[Saved entries]

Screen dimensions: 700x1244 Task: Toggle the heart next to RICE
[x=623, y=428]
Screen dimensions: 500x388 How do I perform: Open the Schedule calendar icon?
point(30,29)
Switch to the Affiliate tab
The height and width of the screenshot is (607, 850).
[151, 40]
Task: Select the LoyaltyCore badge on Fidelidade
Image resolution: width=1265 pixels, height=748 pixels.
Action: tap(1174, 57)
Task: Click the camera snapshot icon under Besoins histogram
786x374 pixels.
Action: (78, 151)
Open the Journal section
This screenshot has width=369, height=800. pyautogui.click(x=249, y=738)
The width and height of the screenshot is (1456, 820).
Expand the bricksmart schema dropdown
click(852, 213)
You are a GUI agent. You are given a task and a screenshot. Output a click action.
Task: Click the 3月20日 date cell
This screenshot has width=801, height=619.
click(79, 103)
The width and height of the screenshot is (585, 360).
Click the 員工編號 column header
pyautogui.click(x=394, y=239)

## ACTION ITEM:
Show the data once more, exactly as it was written.

## ANSWER TO THIS PROBLEM:
Screen dimensions: 700x1244 Task: Toggle the heart next to RICE
[x=623, y=428]
Screen dimensions: 500x388 How do I perform: Open the Schedule calendar icon?
point(30,29)
Switch to the Affiliate tab
The height and width of the screenshot is (607, 850).
[151, 40]
Task: Select the LoyaltyCore badge on Fidelidade
Image resolution: width=1265 pixels, height=748 pixels.
Action: tap(1174, 57)
Task: Click the camera snapshot icon under Besoins histogram
786x374 pixels.
Action: (78, 151)
Open the Journal section
This screenshot has width=369, height=800. pyautogui.click(x=249, y=738)
The width and height of the screenshot is (1456, 820).
Expand the bricksmart schema dropdown
click(852, 213)
You are a GUI agent. You are given a task and a screenshot. Output a click action.
Task: Click the 3月20日 date cell
This screenshot has width=801, height=619.
click(79, 103)
The width and height of the screenshot is (585, 360).
Click the 員工編號 column header
pyautogui.click(x=394, y=239)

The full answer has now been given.